Lead-Wise

MEANINGFUL & IMPACTFUL RESULTS

Month: May 2008

‘Leading By Principles’ from Lou Gerstner’s “Who Says Elephants Can’t Dance?”

I was recently reviewing some of my previous notes and came across these principles from Lou Gerstner’s book (that describes the fascinating turnaround of IBM). The book is a must-read for anyone interested in organizational success. These principles seem to be highly relevant for any organization even today.

1. The marketplace is the driving force behind everything we do.
2. At our core, we are a technology company with an overriding commitment to quality.
3. Our primary measures of success are customer satisfaction and shareholder value.
4. We operate as an entrepreneurial organization with a minimum of bureaucracy and never ending focus on productivity.
5. We never lose sight of our strategic vision.
6. We think and act with a sense of urgency.
7. Oustanding, dedicated people (constructive impatience) make it all happen, particularly when they work as a team.
8. We are sensitive to the needs of all employees and to the communities in which we operate
.

According to Lou, the FUNDAMENTALS for successful executives are:
1. They’re focused.
2. They’re superb at execution.
3. They abound with personal leadership.

Knowledge management and our daily experiences

All of us receive a tremendous amount of information in multiple forms through various channels every day. How can we understand the context better?

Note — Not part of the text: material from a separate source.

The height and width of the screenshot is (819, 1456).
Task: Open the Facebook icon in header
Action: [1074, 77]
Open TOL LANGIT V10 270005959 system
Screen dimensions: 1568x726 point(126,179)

I first started seriously thinking about this while reading the book, ‘Working Knowledge’ by Thomas Davenport and Laurence Prusak. The “Knowledge Vs. Wisdom” discussion is very interesting for me due to its relevance to decision making and assessing various types/sources of information.

An article titled “Data, Information, Knowledge, and Wisdom” by Gene Bellinger, Durval Castro, Anthony Mills on the www.systems-thinking.org website has useful information on the topic. Here’re some selected notes.

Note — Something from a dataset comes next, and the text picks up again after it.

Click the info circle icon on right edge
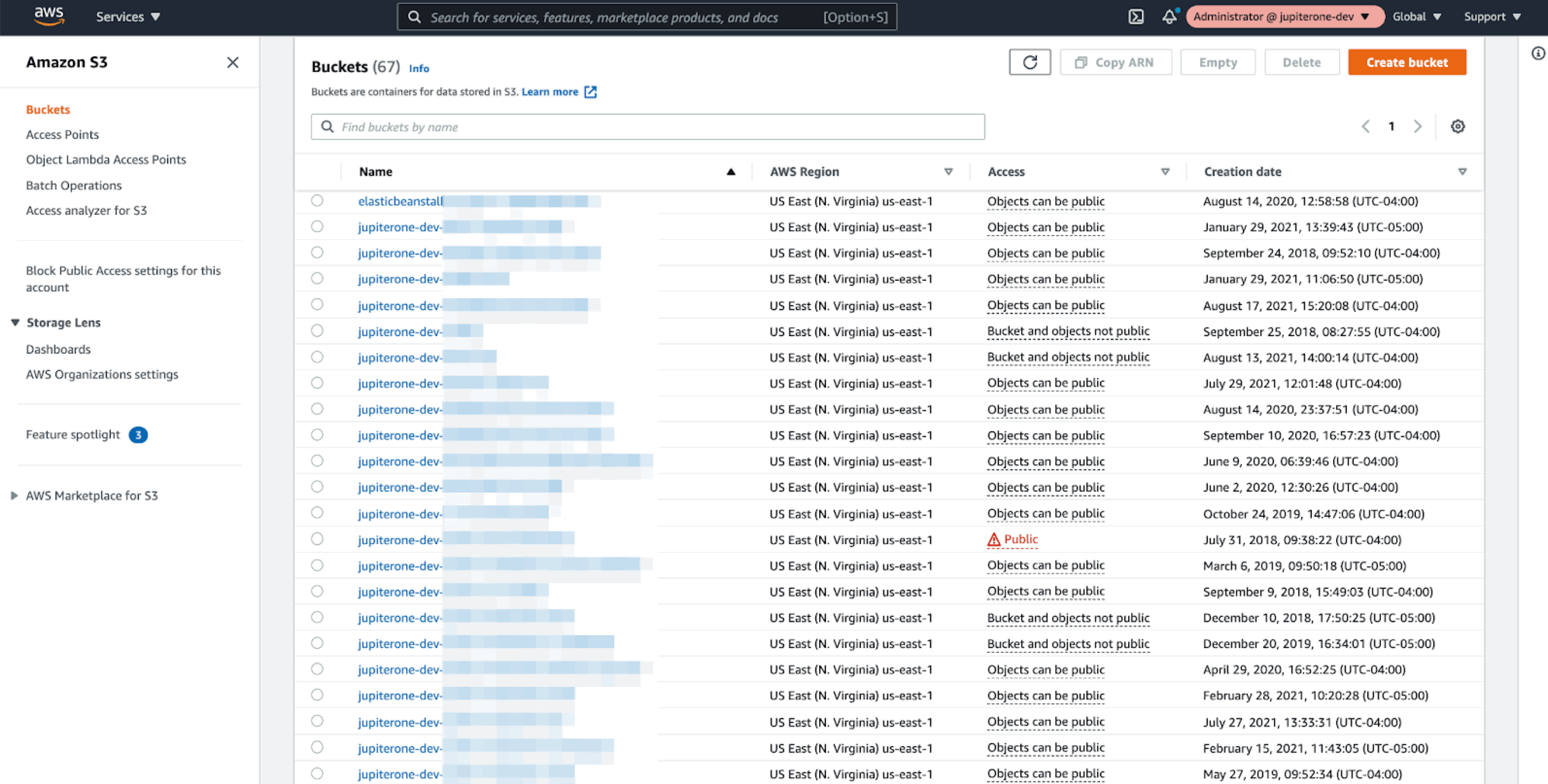Viewport: 1548px width, 784px height. point(1537,54)
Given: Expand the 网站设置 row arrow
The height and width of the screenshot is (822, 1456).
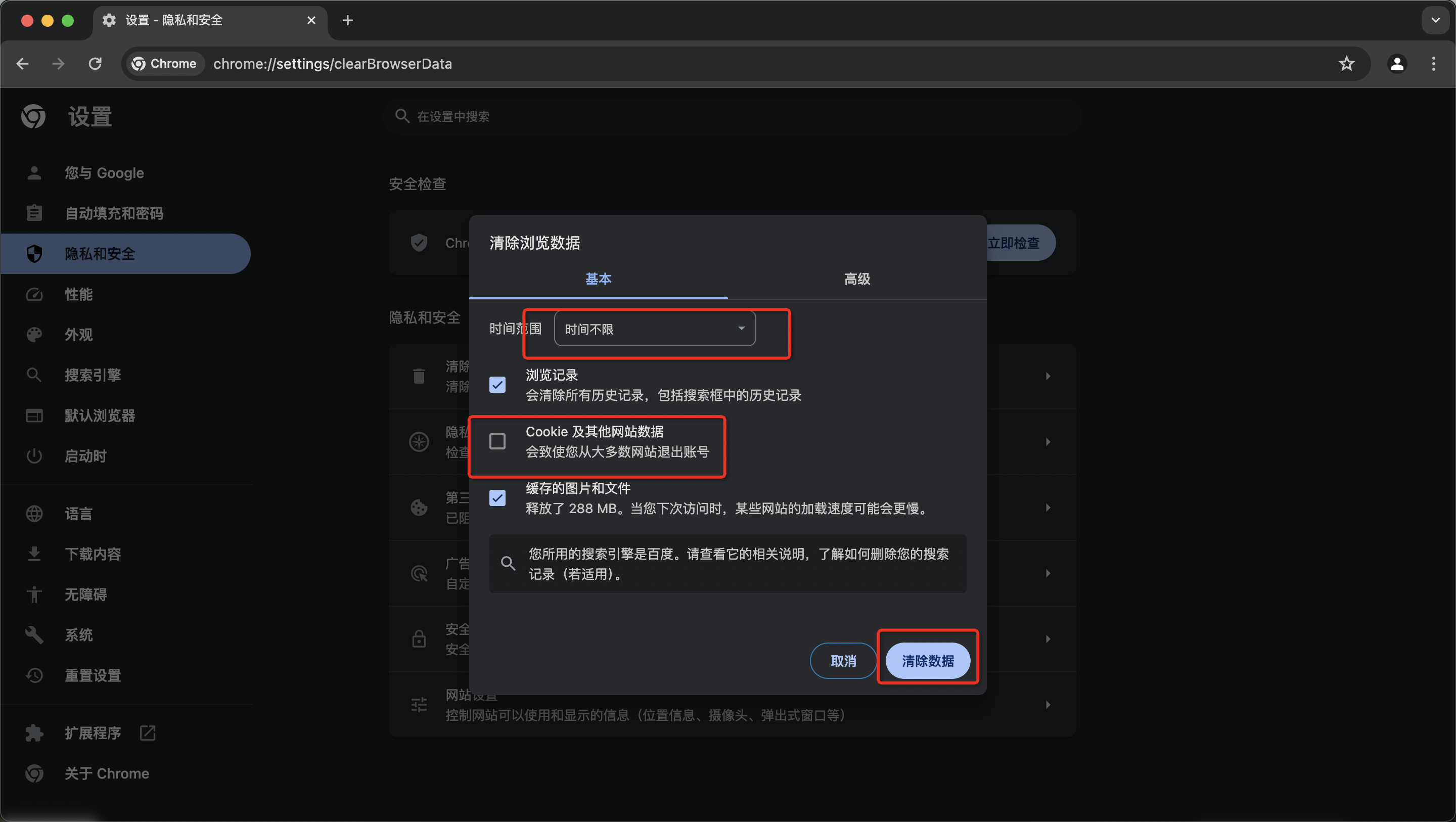Looking at the screenshot, I should (x=1048, y=704).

“According to Russell Ackoff, a systems theorist and professor of organizational change, the content of the human mind can be classified into five categories:
1. Data: symbols
2. Information: data that are processed to be useful; provides answers to “who”, “what”, “where”, and “when” questions
3. Knowledge: application of data and information; answers “how” questions
4. Understanding: appreciation of “why”
5. Wisdom: evaluated understanding.
The first four categories relate to the past; they deal with what has been or what is known. Only the fifth category, wisdom, deals with the future because it incorporates vision and design. With wisdom, people can create the future rather than just grasp the present and past. But achieving wisdom isn’t easy; people must move successively through the other categories.

Knowledge is the appropriate collection of information, such that it’s intent is to be useful. When someone “memorizes” information (as less-aspiring test-bound students often do), then they have amassed knowledge.

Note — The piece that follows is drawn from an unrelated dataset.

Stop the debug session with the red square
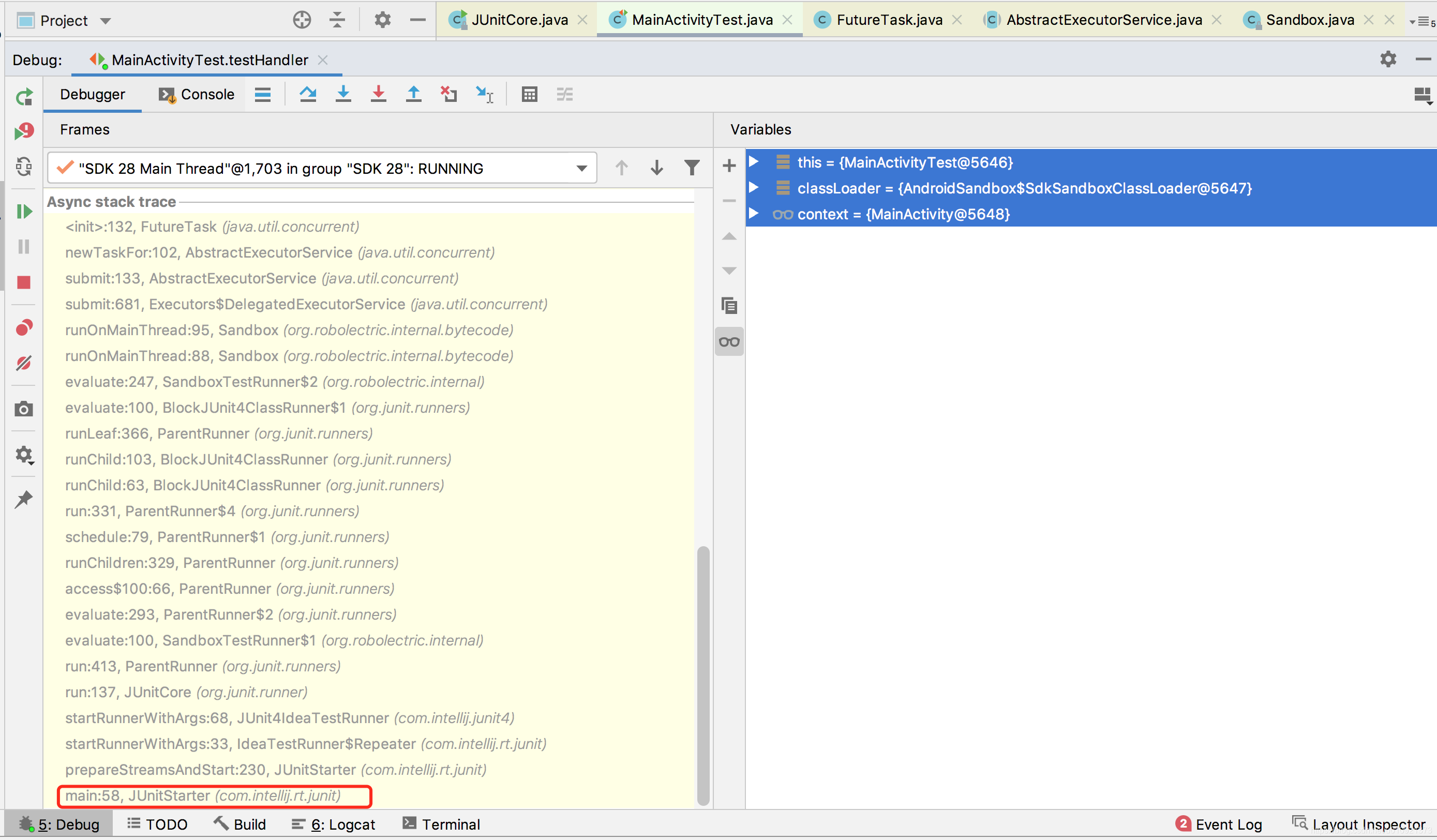This screenshot has width=1437, height=840. click(24, 282)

Understanding is cognitive and analytical. It is the process by which I can take knowledge and synthesize new knowledge from the previously held knowledge. The difference between understanding and knowledge is the difference between “learning” and “memorizing”. People who have understanding can undertake useful actions because they can synthesize new knowledge, or in some cases, at least new information, from what is previously known (and understood).

Wisdom calls upon all the previous levels of consciousness, and specifically upon special types of human programming (moral, ethical codes, etc.). It beckons to give us understanding about which there has previously been no understanding, and in doing so, goes far beyond understanding itself. It is the essence of philosophical probing. Unlike the previous four levels, it asks questions to which there is no (easily-achievable) answer. Wisdom is therefore, the process by which we also discern, or judge, between right and wrong, good and bad.”

How do we perceive individuals we consult with, articles or books that we read?
I think this note from a Fast Company expert blog (by Donna Karlin) has food for thought – “If we listen to all the knowledge that we’re bombarded with, we will close down and start ignoring it. There is way too much information to remember coming at us at the speed of light (thanks to technology). We can’t possibly retain it all. We can however look for guidance from those who have a wealth of wisdom because they see context, relevance and how it impacts us.”